* [WHAT IS NEEDED]:
Starting at the line that contains "Click the difference", transcribe every remaining line of the data below exactly, and omit all pictures.
INPUT DATA START
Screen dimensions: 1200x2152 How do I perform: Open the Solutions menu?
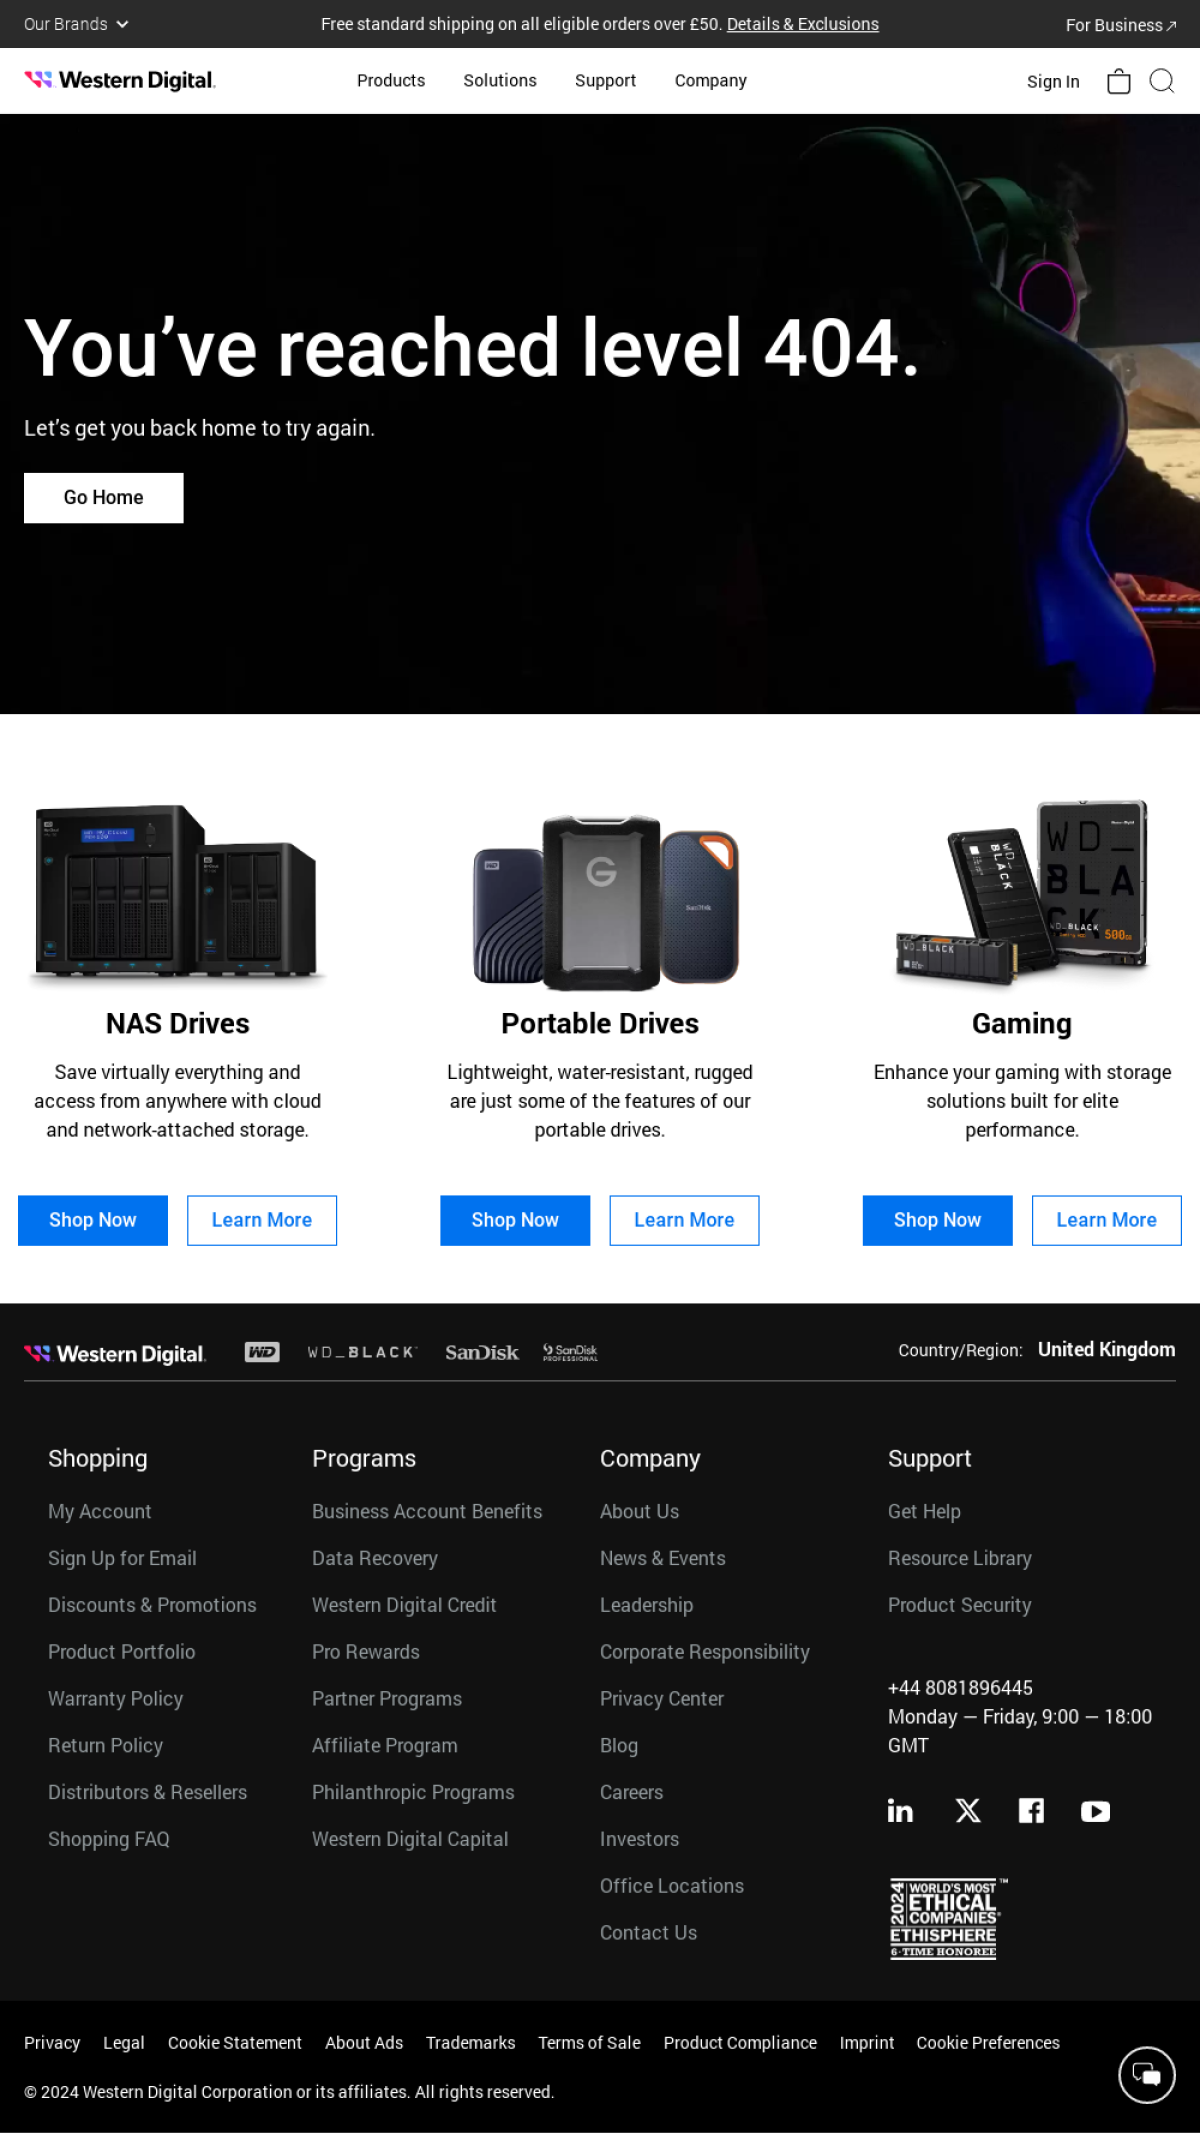[x=500, y=81]
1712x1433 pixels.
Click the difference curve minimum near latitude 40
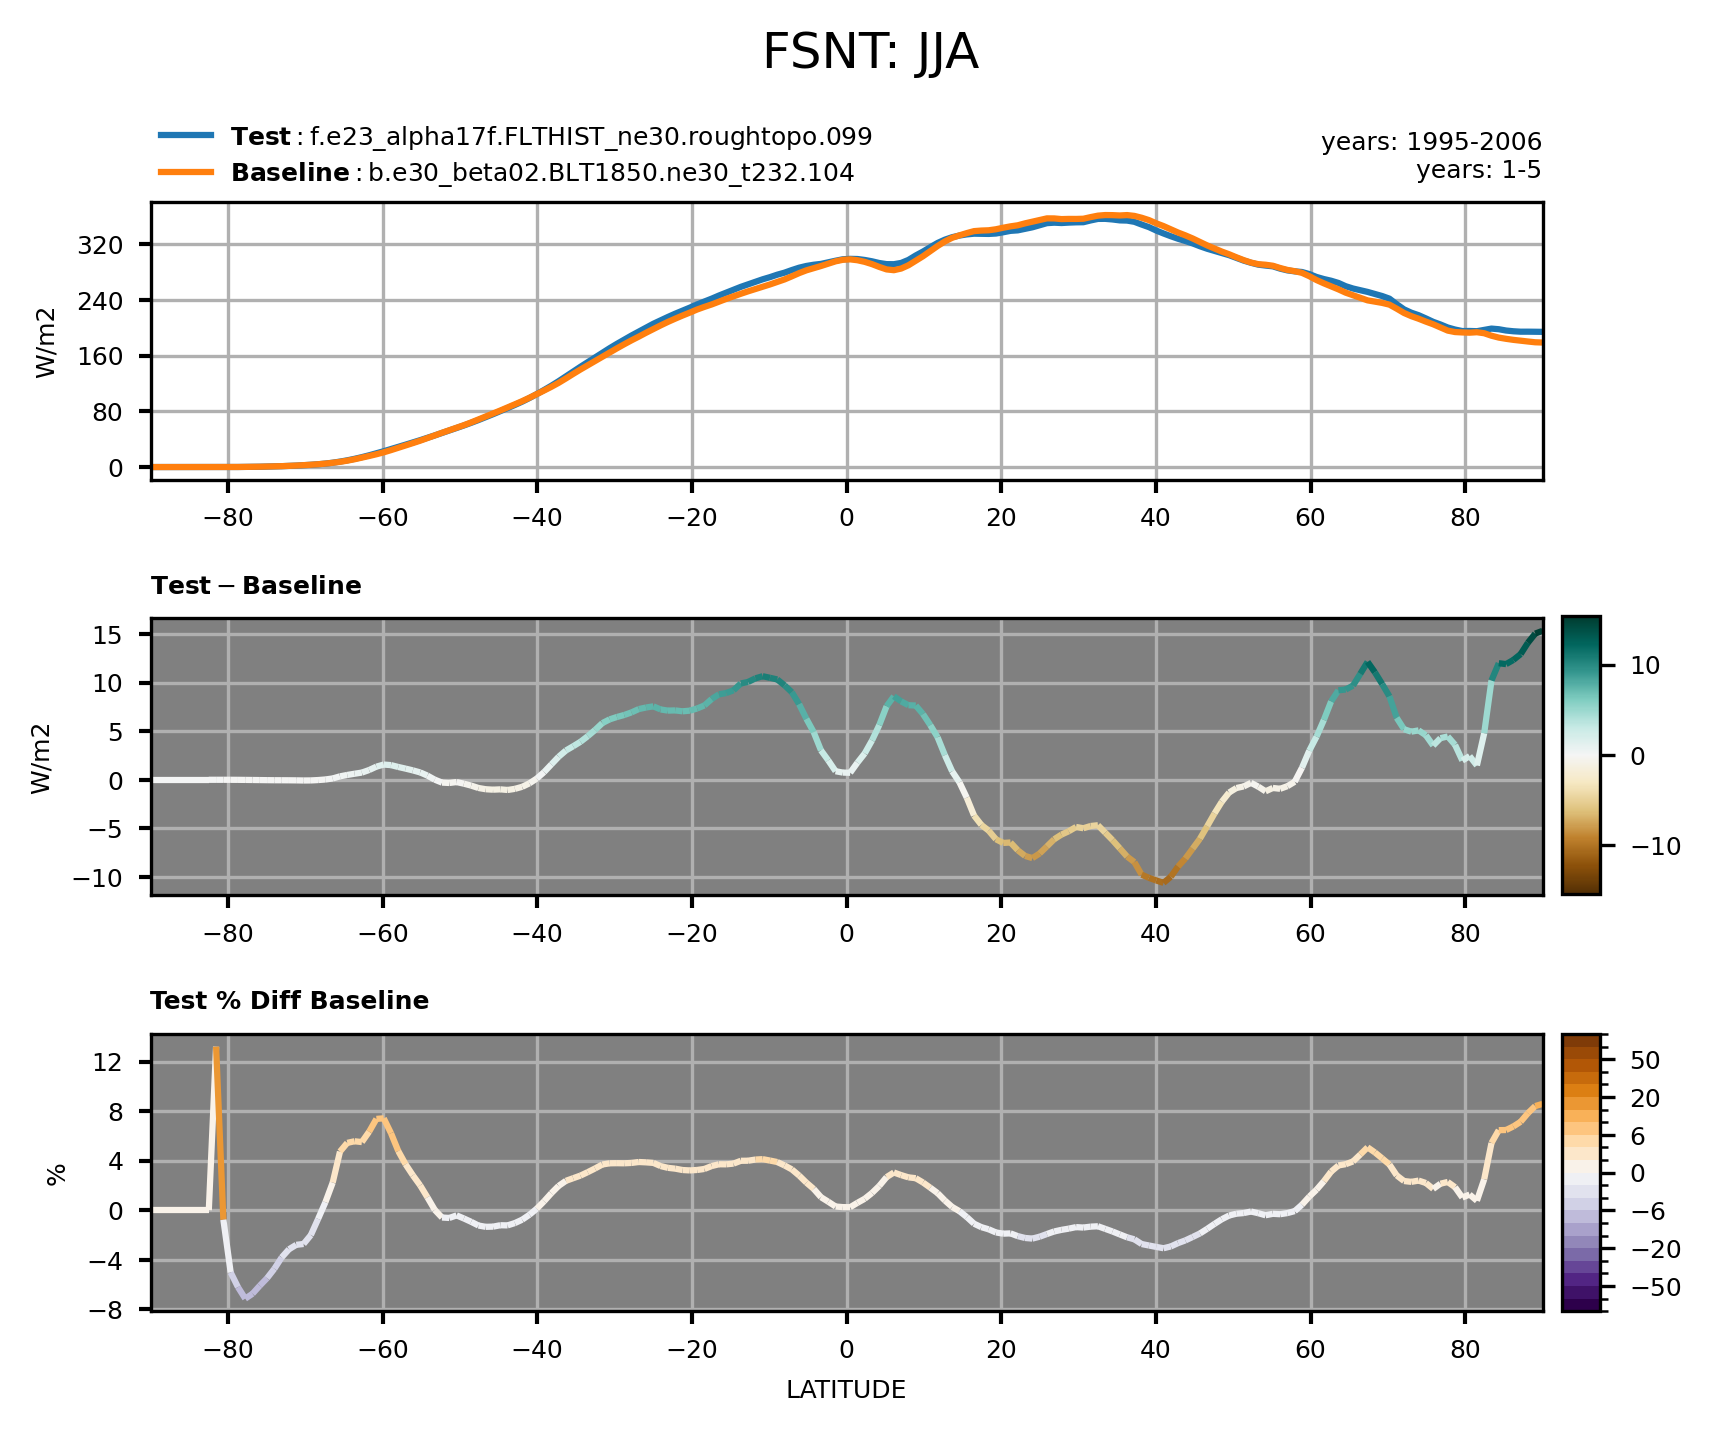point(1160,881)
INPUT DATA END
* [SOLVED EXERCISE]:
Click the difference curve minimum near latitude 40
point(1160,881)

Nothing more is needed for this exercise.